GIVEN PASSAGE:
+ + + +
I have that on my bookshelf in hardback edition. The size is putting me off a bit as I like to carry the book I'm reading with me :blush:
The longest book I have ever read would have to be the most boring book i have ever read, and that was only about 200 pages long.
Unfortunately, Atlas Shrugged.
However, I'm about 800 pages into the Count of Monte Cristo, so that will be my new longest.
Even then, I hope to follow that with Les Miserables.
Les Miserables ~ Victor Hugo....I read the 4 or 5 book set and it was amazing....best book I have ever read. It was quite long, but worth reading the unabridged version, which was lent to me by a friend. I would highly recommend it.
The Fountainhead, Ayn Rand
The Brothers Karamazov, Les Miserables, Gone with the Wind, War and Peace, The Count of Monte Cristo, Bleak House, Our Mutual Friend, Of Human Bondage, The Peloponesion War ... these are books everyone who loves literature should read.
Les Miserables by Victor Hugo, surely a classic novel.
Probably Les Miserables. I'm planning to read Proust's In Search of Lost Time, and have already been through Swann's Way.
Btw, just as a little fun fact, the longest novel ever written is Henry Darger's The Story of the Two Vivian Girls, it's over 14,000 pages.
Tolstoy - "War and Peace"
Proust - "In search.."
Hugo - "Les miserables"
Petru Dumitriu - "Family Chronicle" ~2000 pages; a Romanian novel spanning 100 years, from the last half of 19th century, narrating the history of a Boyard family; an ambitious book, with the author clearly influenced by Tolstoi, Balzac and Proust.
just as a little fun fact, the longest novel ever written is Henry Darger's The Story of the Two Vivian Girls, it's over 14,000 pages.
+ + + +
COLLECTED DATA:
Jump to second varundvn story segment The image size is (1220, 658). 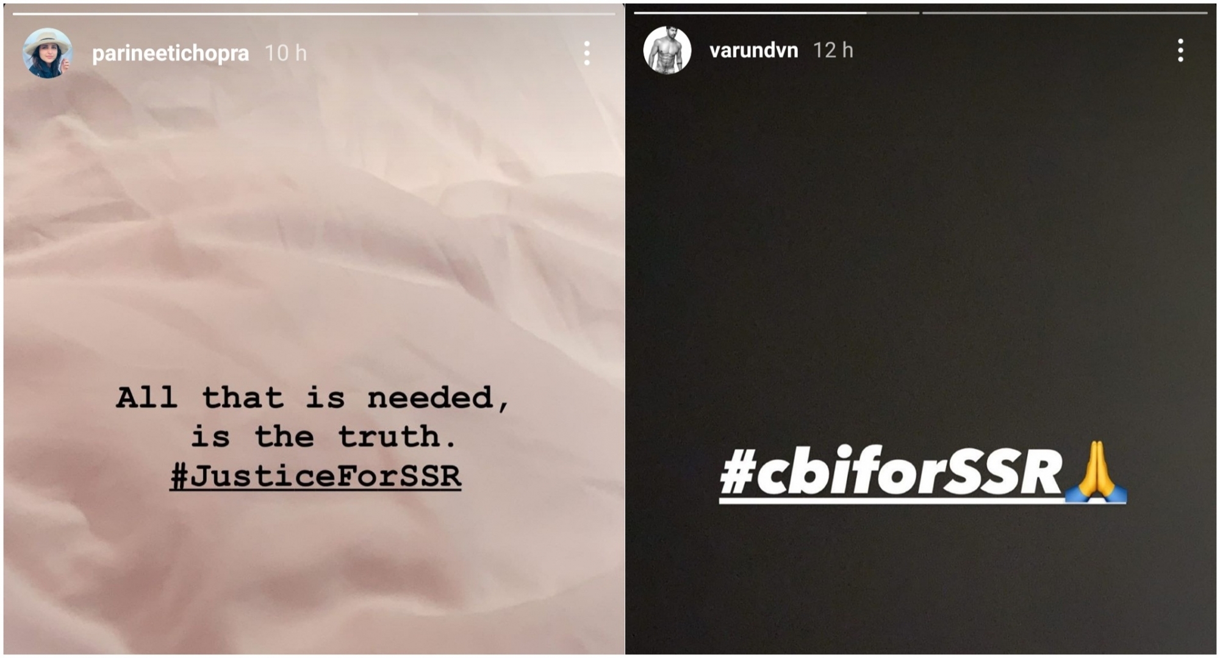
+ + + +
WRITTEN TASKS:
1. Answer these about the discussion of long books:
(a) About how many pages into The Count of Monte Cristo is the poster who plans to read Les Miserables next?
(b) In what form did one poster read Les Miserables?
(c) How many years does Petru Dumitriu's "Family Chronicle" span?
2. Can you copy the discussion of long books word for word, from "I have that" to "with Les Miserables."?

SOLUTIONS PER TASK:
1.
(a) About 800 pages.
(b) As a 4 or 5 book set, in the unabridged version lent by a friend.
(c) 100 years.

2.
I have that on my bookshelf in hardback edition. The size is putting me off a bit as I like to carry the book I'm reading with me :blush:
The longest book I have ever read would have to be the most boring book i have ever read, and that was only about 200 pages long.
Unfortunately, Atlas Shrugged.
However, I'm about 800 pages into the Count of Monte Cristo, so that will be my new longest.
Even then, I hope to follow that with Les Miserables.